**WHAT TO WORK ON:**
Could you please repeat all of the entries exactly as written?

Saved entries
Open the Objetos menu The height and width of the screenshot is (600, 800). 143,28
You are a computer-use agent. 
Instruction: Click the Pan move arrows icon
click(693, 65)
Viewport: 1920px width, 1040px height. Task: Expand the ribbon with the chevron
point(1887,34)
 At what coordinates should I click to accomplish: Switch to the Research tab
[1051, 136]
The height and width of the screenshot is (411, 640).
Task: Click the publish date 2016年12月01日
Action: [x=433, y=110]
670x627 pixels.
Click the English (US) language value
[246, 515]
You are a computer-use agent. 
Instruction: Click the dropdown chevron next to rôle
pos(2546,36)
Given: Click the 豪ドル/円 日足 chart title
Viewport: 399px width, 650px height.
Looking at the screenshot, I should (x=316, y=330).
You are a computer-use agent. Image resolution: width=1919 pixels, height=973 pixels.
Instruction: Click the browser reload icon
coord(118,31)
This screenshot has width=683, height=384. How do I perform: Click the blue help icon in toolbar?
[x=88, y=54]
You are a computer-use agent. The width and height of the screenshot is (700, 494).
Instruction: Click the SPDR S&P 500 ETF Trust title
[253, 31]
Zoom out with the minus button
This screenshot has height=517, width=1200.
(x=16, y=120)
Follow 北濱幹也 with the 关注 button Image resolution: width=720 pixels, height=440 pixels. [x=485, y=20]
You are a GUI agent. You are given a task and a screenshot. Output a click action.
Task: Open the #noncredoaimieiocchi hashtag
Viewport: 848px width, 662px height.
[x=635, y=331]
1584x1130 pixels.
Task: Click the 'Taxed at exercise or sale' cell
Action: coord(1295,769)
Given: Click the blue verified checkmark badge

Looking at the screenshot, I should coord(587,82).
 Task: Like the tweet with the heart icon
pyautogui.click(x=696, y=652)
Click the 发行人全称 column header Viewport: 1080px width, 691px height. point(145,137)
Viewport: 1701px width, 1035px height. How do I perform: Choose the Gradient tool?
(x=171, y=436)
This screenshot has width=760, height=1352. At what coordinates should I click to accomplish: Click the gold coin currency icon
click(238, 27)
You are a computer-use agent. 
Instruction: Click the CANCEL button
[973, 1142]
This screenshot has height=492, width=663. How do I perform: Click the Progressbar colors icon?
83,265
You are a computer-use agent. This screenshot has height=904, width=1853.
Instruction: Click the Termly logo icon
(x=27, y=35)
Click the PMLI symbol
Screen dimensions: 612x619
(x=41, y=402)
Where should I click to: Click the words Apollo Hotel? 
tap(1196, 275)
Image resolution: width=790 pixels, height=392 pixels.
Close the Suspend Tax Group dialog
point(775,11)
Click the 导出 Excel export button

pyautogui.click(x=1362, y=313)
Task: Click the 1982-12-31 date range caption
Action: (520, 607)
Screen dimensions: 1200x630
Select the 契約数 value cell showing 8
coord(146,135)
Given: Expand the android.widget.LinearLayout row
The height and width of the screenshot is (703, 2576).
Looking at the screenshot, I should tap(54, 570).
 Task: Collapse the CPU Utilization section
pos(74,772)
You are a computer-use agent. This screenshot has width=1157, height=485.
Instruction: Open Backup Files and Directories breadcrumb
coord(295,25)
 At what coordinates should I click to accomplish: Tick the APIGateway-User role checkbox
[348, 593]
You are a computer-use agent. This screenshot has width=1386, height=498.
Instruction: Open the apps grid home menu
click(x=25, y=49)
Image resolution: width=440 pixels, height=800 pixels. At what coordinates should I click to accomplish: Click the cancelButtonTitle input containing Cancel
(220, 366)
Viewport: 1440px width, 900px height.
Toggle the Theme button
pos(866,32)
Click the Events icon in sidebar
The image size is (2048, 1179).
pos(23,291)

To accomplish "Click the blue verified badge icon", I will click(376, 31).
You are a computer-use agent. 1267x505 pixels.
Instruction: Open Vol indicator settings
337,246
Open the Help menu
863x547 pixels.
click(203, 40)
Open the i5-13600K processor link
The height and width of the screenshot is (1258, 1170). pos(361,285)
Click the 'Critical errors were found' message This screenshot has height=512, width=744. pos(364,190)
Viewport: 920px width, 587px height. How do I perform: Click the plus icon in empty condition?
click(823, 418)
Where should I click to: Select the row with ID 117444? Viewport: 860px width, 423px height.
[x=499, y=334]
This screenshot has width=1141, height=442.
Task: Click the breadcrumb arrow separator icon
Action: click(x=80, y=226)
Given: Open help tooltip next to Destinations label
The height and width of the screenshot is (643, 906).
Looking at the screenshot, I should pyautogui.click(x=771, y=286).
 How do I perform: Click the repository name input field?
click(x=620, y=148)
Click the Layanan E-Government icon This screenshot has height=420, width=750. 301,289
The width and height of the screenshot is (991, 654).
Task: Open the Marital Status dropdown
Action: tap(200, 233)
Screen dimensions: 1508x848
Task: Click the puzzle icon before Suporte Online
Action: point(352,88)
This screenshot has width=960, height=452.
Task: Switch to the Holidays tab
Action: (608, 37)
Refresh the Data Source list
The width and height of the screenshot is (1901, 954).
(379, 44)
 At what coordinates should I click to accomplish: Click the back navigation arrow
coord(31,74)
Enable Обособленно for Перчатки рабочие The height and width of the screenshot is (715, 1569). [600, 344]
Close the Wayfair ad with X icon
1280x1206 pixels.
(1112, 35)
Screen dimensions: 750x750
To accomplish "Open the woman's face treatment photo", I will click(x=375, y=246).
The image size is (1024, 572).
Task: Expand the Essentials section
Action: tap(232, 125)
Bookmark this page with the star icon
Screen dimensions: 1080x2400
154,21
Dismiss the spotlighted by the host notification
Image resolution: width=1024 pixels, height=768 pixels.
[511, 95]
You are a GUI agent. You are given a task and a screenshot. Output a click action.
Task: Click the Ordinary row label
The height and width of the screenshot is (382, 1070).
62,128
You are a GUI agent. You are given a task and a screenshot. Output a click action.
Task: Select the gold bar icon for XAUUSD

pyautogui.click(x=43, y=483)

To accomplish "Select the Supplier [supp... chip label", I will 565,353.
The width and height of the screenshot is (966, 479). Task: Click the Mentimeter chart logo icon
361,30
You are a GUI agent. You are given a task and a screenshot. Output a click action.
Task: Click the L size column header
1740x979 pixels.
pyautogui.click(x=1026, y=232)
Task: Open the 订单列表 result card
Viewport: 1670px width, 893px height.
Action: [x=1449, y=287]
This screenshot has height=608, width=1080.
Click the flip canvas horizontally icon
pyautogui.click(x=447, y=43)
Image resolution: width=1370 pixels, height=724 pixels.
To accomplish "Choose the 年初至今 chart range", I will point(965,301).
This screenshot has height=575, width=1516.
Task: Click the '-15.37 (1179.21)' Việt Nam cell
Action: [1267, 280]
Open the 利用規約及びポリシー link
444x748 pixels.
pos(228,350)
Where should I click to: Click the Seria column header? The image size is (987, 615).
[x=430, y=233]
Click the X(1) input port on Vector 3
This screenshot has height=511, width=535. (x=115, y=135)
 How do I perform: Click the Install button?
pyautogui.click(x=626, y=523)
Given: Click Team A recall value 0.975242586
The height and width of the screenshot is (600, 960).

**ANSWER SPACE:**
Open the Objetos menu The height and width of the screenshot is (600, 800). 143,28
You are a computer-use agent. 
Instruction: Click the Pan move arrows icon
click(693, 65)
Viewport: 1920px width, 1040px height. Task: Expand the ribbon with the chevron
point(1887,34)
 At what coordinates should I click to accomplish: Switch to the Research tab
[1051, 136]
The height and width of the screenshot is (411, 640).
Task: Click the publish date 2016年12月01日
Action: [x=433, y=110]
670x627 pixels.
Click the English (US) language value
[246, 515]
You are a computer-use agent. 
Instruction: Click the dropdown chevron next to rôle
pos(2546,36)
Given: Click the 豪ドル/円 日足 chart title
Viewport: 399px width, 650px height.
Looking at the screenshot, I should (x=316, y=330).
You are a computer-use agent. Image resolution: width=1919 pixels, height=973 pixels.
Instruction: Click the browser reload icon
coord(118,31)
This screenshot has width=683, height=384. How do I perform: Click the blue help icon in toolbar?
[x=88, y=54]
You are a computer-use agent. The width and height of the screenshot is (700, 494).
Instruction: Click the SPDR S&P 500 ETF Trust title
[253, 31]
Zoom out with the minus button
This screenshot has height=517, width=1200.
(x=16, y=120)
Follow 北濱幹也 with the 关注 button Image resolution: width=720 pixels, height=440 pixels. [x=485, y=20]
You are a GUI agent. You are given a task and a screenshot. Output a click action.
Task: Open the #noncredoaimieiocchi hashtag
Viewport: 848px width, 662px height.
[x=635, y=331]
1584x1130 pixels.
Task: Click the 'Taxed at exercise or sale' cell
Action: coord(1295,769)
Given: Click the blue verified checkmark badge

Looking at the screenshot, I should coord(587,82).
 Task: Like the tweet with the heart icon
pyautogui.click(x=696, y=652)
Click the 发行人全称 column header Viewport: 1080px width, 691px height. point(145,137)
Viewport: 1701px width, 1035px height. How do I perform: Choose the Gradient tool?
(x=171, y=436)
This screenshot has width=760, height=1352. At what coordinates should I click to accomplish: Click the gold coin currency icon
click(238, 27)
You are a computer-use agent. 
Instruction: Click the CANCEL button
[973, 1142]
This screenshot has height=492, width=663. How do I perform: Click the Progressbar colors icon?
83,265
You are a computer-use agent. This screenshot has height=904, width=1853.
Instruction: Click the Termly logo icon
(x=27, y=35)
Click the PMLI symbol
Screen dimensions: 612x619
(x=41, y=402)
Where should I click to: Click the words Apollo Hotel? 
tap(1196, 275)
Image resolution: width=790 pixels, height=392 pixels.
Close the Suspend Tax Group dialog
point(775,11)
Click the 导出 Excel export button

pyautogui.click(x=1362, y=313)
Task: Click the 1982-12-31 date range caption
Action: (520, 607)
Screen dimensions: 1200x630
Select the 契約数 value cell showing 8
coord(146,135)
Given: Expand the android.widget.LinearLayout row
The height and width of the screenshot is (703, 2576).
Looking at the screenshot, I should tap(54, 570).
 Task: Collapse the CPU Utilization section
pos(74,772)
You are a computer-use agent. This screenshot has width=1157, height=485.
Instruction: Open Backup Files and Directories breadcrumb
coord(295,25)
 At what coordinates should I click to accomplish: Tick the APIGateway-User role checkbox
[348, 593]
You are a computer-use agent. This screenshot has width=1386, height=498.
Instruction: Open the apps grid home menu
click(x=25, y=49)
Image resolution: width=440 pixels, height=800 pixels. At what coordinates should I click to accomplish: Click the cancelButtonTitle input containing Cancel
(220, 366)
Viewport: 1440px width, 900px height.
Toggle the Theme button
pos(866,32)
Click the Events icon in sidebar
The image size is (2048, 1179).
pos(23,291)

To accomplish "Click the blue verified badge icon", I will click(376, 31).
You are a computer-use agent. 1267x505 pixels.
Instruction: Open Vol indicator settings
337,246
Open the Help menu
863x547 pixels.
click(203, 40)
Open the i5-13600K processor link
The height and width of the screenshot is (1258, 1170). pos(361,285)
Click the 'Critical errors were found' message This screenshot has height=512, width=744. pos(364,190)
Viewport: 920px width, 587px height. How do I perform: Click the plus icon in empty condition?
click(823, 418)
Where should I click to: Select the row with ID 117444? Viewport: 860px width, 423px height.
[x=499, y=334]
This screenshot has width=1141, height=442.
Task: Click the breadcrumb arrow separator icon
Action: click(x=80, y=226)
Given: Open help tooltip next to Destinations label
The height and width of the screenshot is (643, 906).
Looking at the screenshot, I should pyautogui.click(x=771, y=286).
 How do I perform: Click the repository name input field?
click(x=620, y=148)
Click the Layanan E-Government icon This screenshot has height=420, width=750. 301,289
The width and height of the screenshot is (991, 654).
Task: Open the Marital Status dropdown
Action: tap(200, 233)
Screen dimensions: 1508x848
Task: Click the puzzle icon before Suporte Online
Action: point(352,88)
This screenshot has width=960, height=452.
Task: Switch to the Holidays tab
Action: (608, 37)
Refresh the Data Source list
The width and height of the screenshot is (1901, 954).
(379, 44)
 At what coordinates should I click to accomplish: Click the back navigation arrow
coord(31,74)
Enable Обособленно for Перчатки рабочие The height and width of the screenshot is (715, 1569). [600, 344]
Close the Wayfair ad with X icon
1280x1206 pixels.
(1112, 35)
Screen dimensions: 750x750
To accomplish "Open the woman's face treatment photo", I will click(x=375, y=246).
The image size is (1024, 572).
Task: Expand the Essentials section
Action: tap(232, 125)
Bookmark this page with the star icon
Screen dimensions: 1080x2400
154,21
Dismiss the spotlighted by the host notification
Image resolution: width=1024 pixels, height=768 pixels.
[511, 95]
You are a GUI agent. You are given a task and a screenshot. Output a click action.
Task: Click the Ordinary row label
The height and width of the screenshot is (382, 1070).
62,128
You are a GUI agent. You are given a task and a screenshot. Output a click action.
Task: Select the gold bar icon for XAUUSD

pyautogui.click(x=43, y=483)

To accomplish "Select the Supplier [supp... chip label", I will 565,353.
The width and height of the screenshot is (966, 479). Task: Click the Mentimeter chart logo icon
361,30
You are a GUI agent. You are given a task and a screenshot. Output a click action.
Task: Click the L size column header
1740x979 pixels.
pyautogui.click(x=1026, y=232)
Task: Open the 订单列表 result card
Viewport: 1670px width, 893px height.
Action: [x=1449, y=287]
This screenshot has height=608, width=1080.
Click the flip canvas horizontally icon
pyautogui.click(x=447, y=43)
Image resolution: width=1370 pixels, height=724 pixels.
To accomplish "Choose the 年初至今 chart range", I will point(965,301).
This screenshot has height=575, width=1516.
Task: Click the '-15.37 (1179.21)' Việt Nam cell
Action: [1267, 280]
Open the 利用規約及びポリシー link
444x748 pixels.
pos(228,350)
Where should I click to: Click the Seria column header? The image size is (987, 615).
[x=430, y=233]
Click the X(1) input port on Vector 3
This screenshot has height=511, width=535. (x=115, y=135)
 How do I perform: Click the Install button?
pyautogui.click(x=626, y=523)
Given: Click Team A recall value 0.975242586
The height and width of the screenshot is (600, 960).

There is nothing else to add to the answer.